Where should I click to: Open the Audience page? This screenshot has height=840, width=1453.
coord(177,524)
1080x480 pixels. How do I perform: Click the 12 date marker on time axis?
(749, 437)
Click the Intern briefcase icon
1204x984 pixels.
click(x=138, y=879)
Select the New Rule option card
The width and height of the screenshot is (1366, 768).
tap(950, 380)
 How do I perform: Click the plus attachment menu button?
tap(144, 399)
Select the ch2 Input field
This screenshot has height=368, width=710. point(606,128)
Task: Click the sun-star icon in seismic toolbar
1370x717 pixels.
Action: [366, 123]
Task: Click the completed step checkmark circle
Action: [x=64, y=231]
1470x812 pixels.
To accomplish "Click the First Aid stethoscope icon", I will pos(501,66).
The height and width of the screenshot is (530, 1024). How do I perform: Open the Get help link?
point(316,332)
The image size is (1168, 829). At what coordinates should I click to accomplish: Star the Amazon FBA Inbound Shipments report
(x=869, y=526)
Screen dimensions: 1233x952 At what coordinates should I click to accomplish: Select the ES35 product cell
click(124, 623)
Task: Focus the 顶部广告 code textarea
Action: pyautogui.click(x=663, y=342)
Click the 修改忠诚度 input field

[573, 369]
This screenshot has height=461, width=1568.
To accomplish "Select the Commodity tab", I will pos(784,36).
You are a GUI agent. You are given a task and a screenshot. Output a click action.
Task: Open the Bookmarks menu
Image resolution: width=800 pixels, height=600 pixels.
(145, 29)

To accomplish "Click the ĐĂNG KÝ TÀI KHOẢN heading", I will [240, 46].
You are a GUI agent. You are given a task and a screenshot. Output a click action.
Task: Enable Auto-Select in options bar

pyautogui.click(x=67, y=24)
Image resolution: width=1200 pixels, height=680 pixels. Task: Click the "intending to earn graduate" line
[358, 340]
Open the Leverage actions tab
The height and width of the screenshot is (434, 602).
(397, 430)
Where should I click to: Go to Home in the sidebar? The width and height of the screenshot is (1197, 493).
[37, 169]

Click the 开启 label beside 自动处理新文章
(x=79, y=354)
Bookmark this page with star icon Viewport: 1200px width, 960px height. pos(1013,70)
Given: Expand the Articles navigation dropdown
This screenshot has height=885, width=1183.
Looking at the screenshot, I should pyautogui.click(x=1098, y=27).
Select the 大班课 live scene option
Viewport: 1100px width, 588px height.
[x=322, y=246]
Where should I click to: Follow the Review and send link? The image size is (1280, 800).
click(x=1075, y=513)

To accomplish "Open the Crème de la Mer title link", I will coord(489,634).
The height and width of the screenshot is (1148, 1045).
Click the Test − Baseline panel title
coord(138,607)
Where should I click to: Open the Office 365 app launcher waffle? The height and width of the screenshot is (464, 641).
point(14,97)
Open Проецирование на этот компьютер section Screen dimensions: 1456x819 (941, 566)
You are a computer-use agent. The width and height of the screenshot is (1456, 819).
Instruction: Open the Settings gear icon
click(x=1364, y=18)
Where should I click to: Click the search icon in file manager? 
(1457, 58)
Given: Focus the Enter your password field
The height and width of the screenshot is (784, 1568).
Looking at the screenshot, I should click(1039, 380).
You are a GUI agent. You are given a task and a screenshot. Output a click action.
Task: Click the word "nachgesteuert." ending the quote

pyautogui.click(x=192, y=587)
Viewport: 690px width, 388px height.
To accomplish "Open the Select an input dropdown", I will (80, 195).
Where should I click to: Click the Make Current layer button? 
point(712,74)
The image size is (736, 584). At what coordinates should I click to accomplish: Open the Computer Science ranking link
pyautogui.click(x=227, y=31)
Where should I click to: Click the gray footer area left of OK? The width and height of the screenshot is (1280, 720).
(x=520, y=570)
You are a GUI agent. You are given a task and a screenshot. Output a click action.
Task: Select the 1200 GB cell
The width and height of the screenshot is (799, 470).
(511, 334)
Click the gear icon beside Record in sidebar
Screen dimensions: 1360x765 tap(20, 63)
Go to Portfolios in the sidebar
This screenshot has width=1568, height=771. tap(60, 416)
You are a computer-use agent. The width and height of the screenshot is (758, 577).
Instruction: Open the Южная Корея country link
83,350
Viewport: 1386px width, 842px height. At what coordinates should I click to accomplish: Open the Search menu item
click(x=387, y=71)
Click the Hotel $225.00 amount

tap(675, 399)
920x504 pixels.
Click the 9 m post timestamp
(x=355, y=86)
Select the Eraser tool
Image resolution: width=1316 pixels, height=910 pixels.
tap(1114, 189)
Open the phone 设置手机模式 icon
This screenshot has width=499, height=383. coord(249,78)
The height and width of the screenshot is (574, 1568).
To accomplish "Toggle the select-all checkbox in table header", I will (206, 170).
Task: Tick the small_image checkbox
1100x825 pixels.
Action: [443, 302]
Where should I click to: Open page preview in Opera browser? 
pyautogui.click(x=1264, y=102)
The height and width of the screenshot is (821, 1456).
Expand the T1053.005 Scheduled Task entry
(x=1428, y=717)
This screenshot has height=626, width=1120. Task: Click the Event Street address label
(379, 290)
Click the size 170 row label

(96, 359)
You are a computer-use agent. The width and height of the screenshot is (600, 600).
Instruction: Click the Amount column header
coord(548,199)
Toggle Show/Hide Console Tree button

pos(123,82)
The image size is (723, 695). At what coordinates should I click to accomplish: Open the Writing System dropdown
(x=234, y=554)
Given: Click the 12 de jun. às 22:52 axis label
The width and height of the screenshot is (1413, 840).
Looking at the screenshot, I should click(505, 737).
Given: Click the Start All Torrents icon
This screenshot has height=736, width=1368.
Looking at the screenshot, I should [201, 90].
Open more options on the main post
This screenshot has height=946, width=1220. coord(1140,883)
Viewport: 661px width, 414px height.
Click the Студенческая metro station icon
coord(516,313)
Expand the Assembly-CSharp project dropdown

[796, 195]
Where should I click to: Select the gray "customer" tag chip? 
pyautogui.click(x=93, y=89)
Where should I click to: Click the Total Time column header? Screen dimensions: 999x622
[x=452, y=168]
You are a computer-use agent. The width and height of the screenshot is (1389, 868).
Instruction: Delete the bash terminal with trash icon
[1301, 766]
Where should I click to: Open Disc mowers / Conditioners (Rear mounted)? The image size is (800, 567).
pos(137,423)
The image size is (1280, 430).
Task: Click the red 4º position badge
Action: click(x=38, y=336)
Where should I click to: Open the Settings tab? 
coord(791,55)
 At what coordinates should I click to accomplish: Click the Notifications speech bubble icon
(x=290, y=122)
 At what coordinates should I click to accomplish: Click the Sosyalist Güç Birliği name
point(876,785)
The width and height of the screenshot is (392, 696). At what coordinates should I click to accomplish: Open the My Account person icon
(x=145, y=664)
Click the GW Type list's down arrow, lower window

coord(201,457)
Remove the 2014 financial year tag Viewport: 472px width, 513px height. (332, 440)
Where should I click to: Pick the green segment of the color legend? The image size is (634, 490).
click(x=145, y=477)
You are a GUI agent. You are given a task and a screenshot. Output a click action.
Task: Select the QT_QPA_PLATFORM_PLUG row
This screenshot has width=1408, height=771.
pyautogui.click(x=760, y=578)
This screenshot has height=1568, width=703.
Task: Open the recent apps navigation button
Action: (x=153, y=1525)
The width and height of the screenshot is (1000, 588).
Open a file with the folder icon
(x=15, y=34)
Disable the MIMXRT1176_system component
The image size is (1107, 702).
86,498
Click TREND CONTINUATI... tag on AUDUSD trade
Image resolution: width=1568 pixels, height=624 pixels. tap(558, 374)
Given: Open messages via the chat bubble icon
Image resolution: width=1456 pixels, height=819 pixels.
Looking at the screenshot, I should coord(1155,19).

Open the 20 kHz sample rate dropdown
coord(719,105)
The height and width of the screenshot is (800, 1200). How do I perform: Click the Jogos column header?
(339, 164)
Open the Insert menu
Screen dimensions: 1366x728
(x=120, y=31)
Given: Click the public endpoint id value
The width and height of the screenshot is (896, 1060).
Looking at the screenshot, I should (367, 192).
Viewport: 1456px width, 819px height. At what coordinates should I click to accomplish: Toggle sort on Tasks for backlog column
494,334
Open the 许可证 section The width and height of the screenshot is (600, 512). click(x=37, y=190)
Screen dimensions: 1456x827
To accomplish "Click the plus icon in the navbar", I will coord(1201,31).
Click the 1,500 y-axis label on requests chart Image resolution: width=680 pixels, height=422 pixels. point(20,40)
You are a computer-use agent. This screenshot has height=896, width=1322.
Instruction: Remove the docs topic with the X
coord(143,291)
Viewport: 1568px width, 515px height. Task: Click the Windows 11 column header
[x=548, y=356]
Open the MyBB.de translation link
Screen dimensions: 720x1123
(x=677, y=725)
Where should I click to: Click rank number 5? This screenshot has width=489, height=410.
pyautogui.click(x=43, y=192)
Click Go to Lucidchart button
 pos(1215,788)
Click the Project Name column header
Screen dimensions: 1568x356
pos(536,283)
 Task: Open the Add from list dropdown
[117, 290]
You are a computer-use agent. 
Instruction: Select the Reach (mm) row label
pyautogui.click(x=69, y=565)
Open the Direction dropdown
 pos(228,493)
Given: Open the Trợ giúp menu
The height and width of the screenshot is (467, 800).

> [Exercise details]
Substitute "Where do I click to:" for "Where should I click to:" in the data, starting with the line containing "Given: Click the 12" and going on through the line containing "point(876,785)". Give back only those lines, with everything else unchanged.

> [Solved exercise]
Given: Click the 12 de jun. às 22:52 axis label
The width and height of the screenshot is (1413, 840).
Looking at the screenshot, I should click(505, 737).
Given: Click the Start All Torrents icon
This screenshot has height=736, width=1368.
Looking at the screenshot, I should [201, 90].
Open more options on the main post
This screenshot has height=946, width=1220. coord(1140,883)
Viewport: 661px width, 414px height.
Click the Студенческая metro station icon
coord(516,313)
Expand the Assembly-CSharp project dropdown

[796, 195]
Where do I click to: Select the gray "customer" tag chip? 
pyautogui.click(x=93, y=89)
Where do I click to: Click the Total Time column header? Screen dimensions: 999x622
[x=452, y=168]
You are a computer-use agent. The width and height of the screenshot is (1389, 868).
Instruction: Delete the bash terminal with trash icon
[1301, 766]
Where do I click to: Open Disc mowers / Conditioners (Rear mounted)? The image size is (800, 567).
pos(137,423)
The image size is (1280, 430).
Task: Click the red 4º position badge
Action: click(x=38, y=336)
Where do I click to: Open the Settings tab? 
coord(791,55)
 At what coordinates should I click to accomplish: Click the Notifications speech bubble icon
(x=290, y=122)
 At what coordinates should I click to accomplish: Click the Sosyalist Güç Birliği name
point(876,785)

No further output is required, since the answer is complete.